For each group, get the state (tuple of (mean, cov)) for a timepoint. This is often useful since predictions are right-aligned and padded, so that the final prediction for each group is arbitrarily padded and does not correspond to a timepoint of interest – e.g. for simulation (i.e., calling StateSpaceModel.simulate(initial_state=get_state_at_times(...))).

Parameters:
  • times – An array/sequence containing the time for each group; or a single datetime to apply to all groups. If the model/predictions are dateless (no dt_unit) then simply an array of indices

  • type – What type of state? Since this method is typically used for getting an initial_state for another call to StateSpaceModel.forward(), this should generally be ‘update’ (the default); other option is ‘prediction’.

Returns:

A tuple of state-means and state-covs, appropriate for forecasting by passing as initial_state for StateSpaceModel.forward().

classmethod observe(state_means: Tensor, state_covs: Tensor, R: Tensor, H: Tensor) Tuple[Tensor, Tensor]
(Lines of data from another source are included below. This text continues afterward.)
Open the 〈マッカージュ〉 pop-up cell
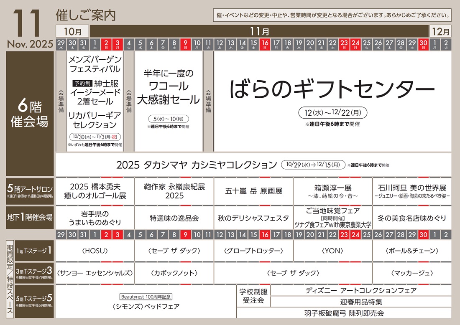click(412, 273)
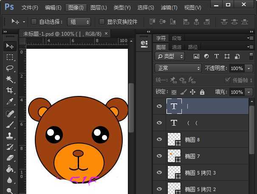
Task: Click the lock all layer icon
Action: click(202, 92)
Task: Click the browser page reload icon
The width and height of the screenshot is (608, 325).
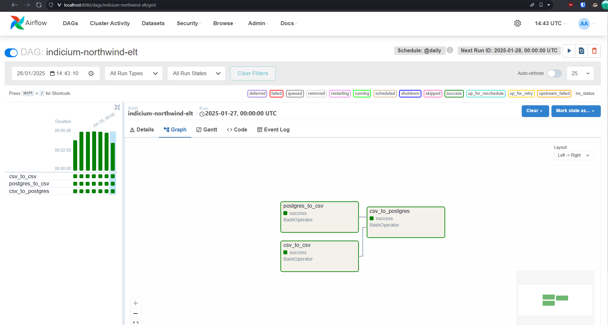Action: coord(39,5)
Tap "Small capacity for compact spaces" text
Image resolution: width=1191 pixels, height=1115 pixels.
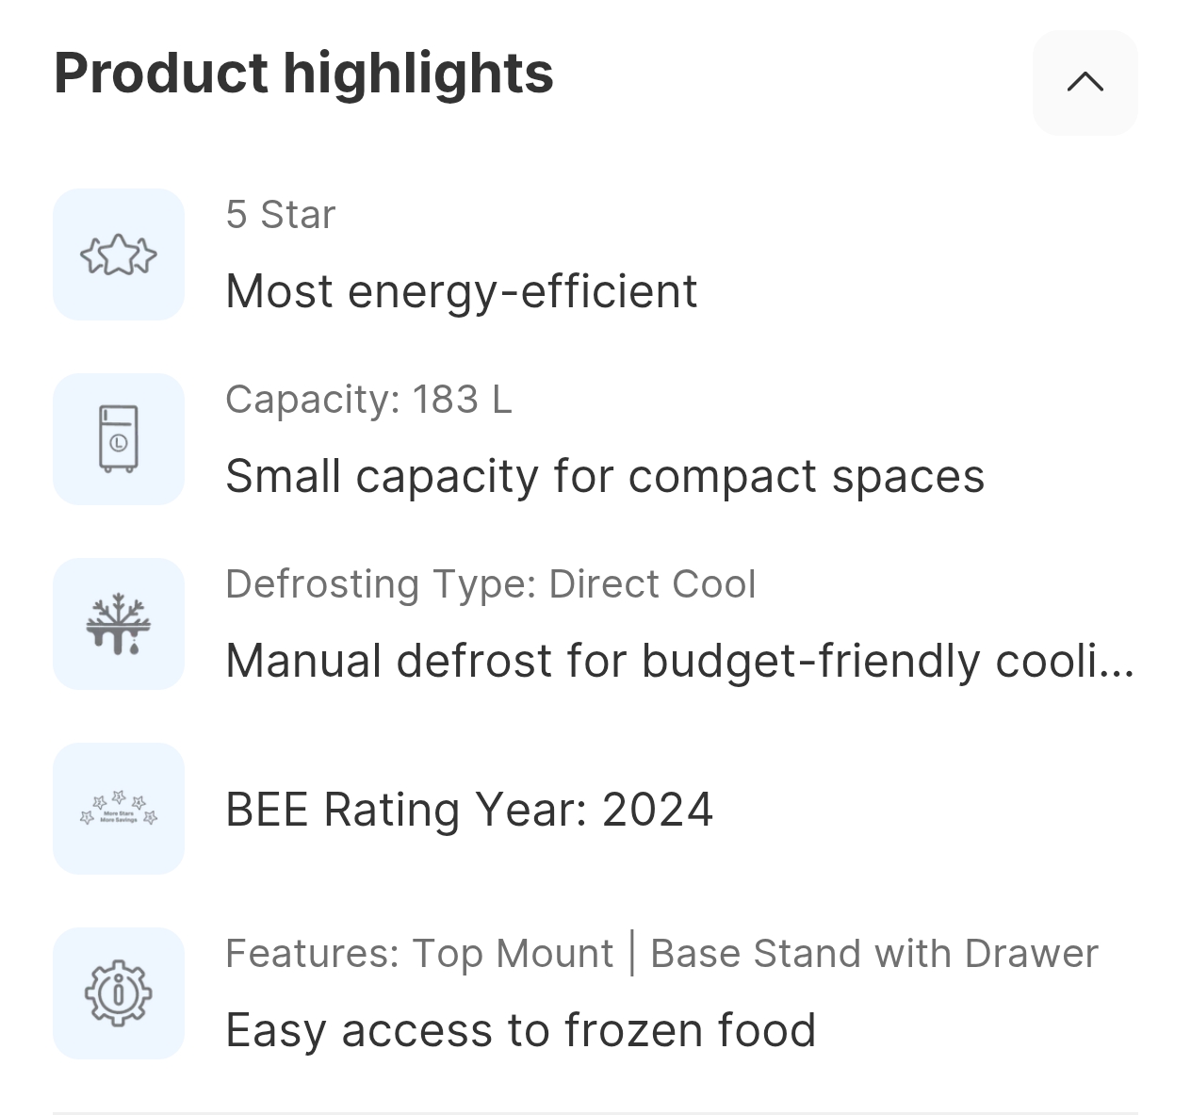click(x=605, y=476)
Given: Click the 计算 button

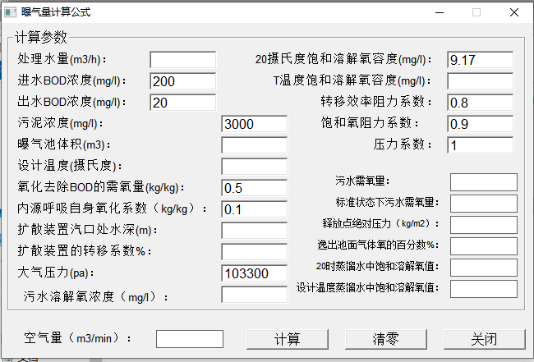Looking at the screenshot, I should pyautogui.click(x=288, y=339).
Convert latent states into observed predictions (and their uncertainty).

Parameters:
  • state_means – The latent state means

  • state_covs – The latent state covs.

  • R – The measure-covariance matrices.

  • H – The measurement matrix.

Returns:

A tuple of means, covs.

log_prob(obs: Tensor, weights: Tensor | None = None) Tensor

Compute the log-probability of data (e.g. data that was originally fed into the StateSpaceModel).

Parameters:
  • obs – A Tensor that could be used in the StateSpaceModel forward pass.
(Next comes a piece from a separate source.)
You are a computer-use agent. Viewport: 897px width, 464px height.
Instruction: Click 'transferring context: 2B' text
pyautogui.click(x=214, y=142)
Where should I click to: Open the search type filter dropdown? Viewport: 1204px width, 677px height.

  • weights – If specified, will be used to weight the log-probability of each group X timestep.

Returns:

A tensor with one element for each group X timestep indicating the log-probability.
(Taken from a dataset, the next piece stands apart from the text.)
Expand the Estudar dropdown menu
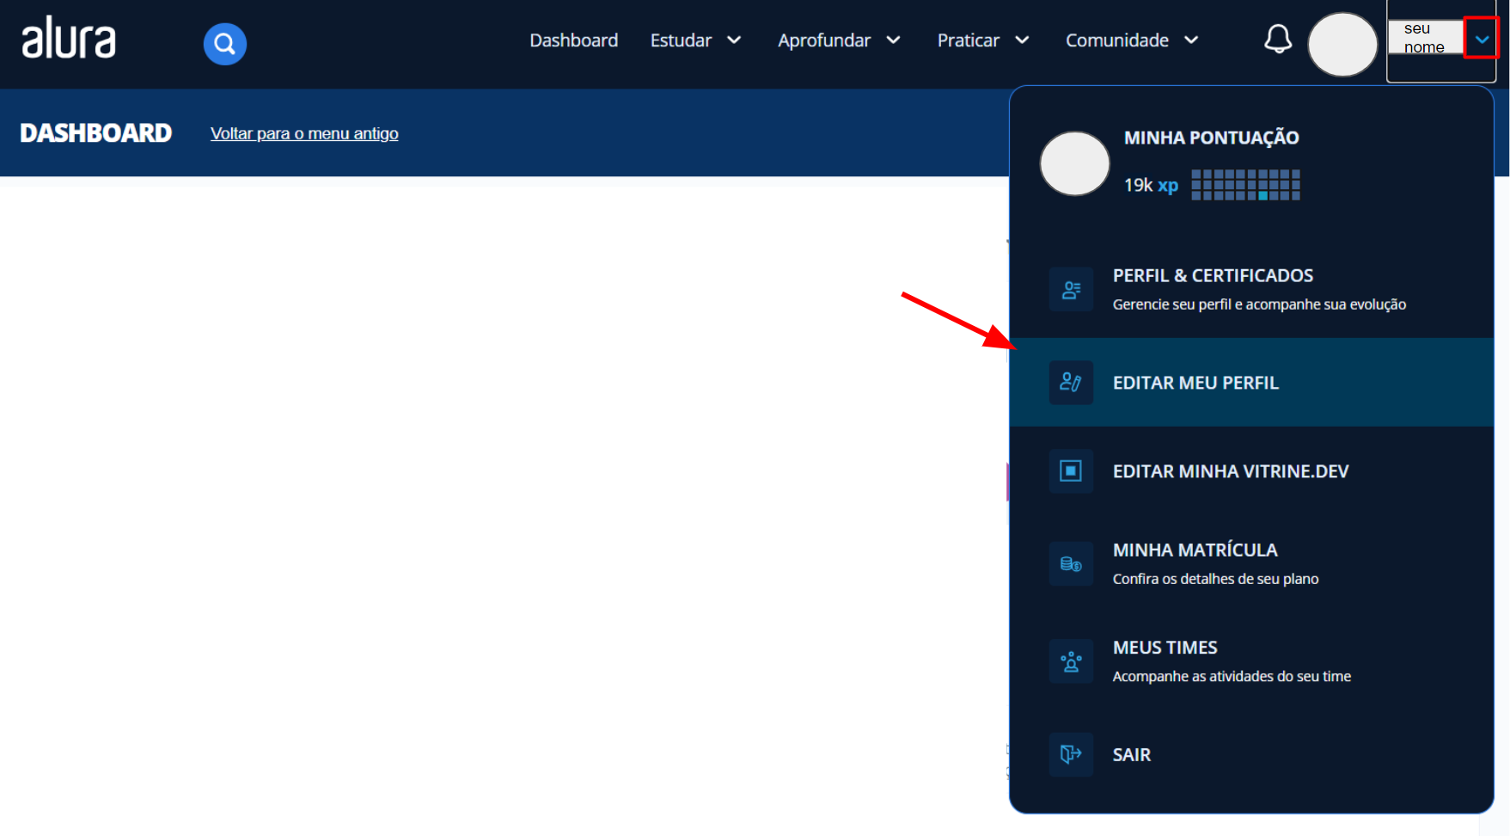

to_dataframe(dataset: TimeSeriesDataset | None = None, type: str = 'predictions', group_colname: str | None = None, time_colname: str | None = None, conf: float | None = 0.95, **kwargs) DataFrame
Parameters:
  • dataset – The dataset which generated the predictions. If not supplied, will use the metadata set at prediction time, but the group-names will be replaced by dummy group names, and the output will not include actuals.

  • type – Either ‘predictions’ or ‘components’.

  • group_colname – Column-name for ‘group’

  • time_colname – Column-name for ‘time’

  • conf – If set, specifies the confidence level for the ‘lower’ and ‘upper’ columns in the output. Default of 0.95 means these are 0.025 and 0.975. If None, then will just include ‘std’ column instead.

Returns:

A pandas DataFrame with ‘group’, ‘time’, ‘measure’, ‘mean’, ‘lower’, ‘upper’. For type='components' additionally includes: ‘process’ and ‘state_element’.

plot(df: DataFrame | TimeSeriesDataset | None = None, group_colname: str = None, time_colname: str = None, max_num_groups: int = 1, split_dt: datetime64 | None = None, **kwargs)
Parameters:
  • df – A dataset, or the output of Predictions.to_dataframe().

  • group_colname – The name of the group-column.

  • time_colname – The name of the time-column.

  • max_num_groups – Max. number of groups to plot; if the number of groups in the dataframe is greater than this, a random subset will be taken.

  • split_dt – If supplied, will draw a vertical line at this date (useful for showing pre/post validation).

  • kwargs – Further keyword arguments to pass to plotnine.theme (e.g. figure_size=(x,y))

Returns:

A plot of the predicted and actual values.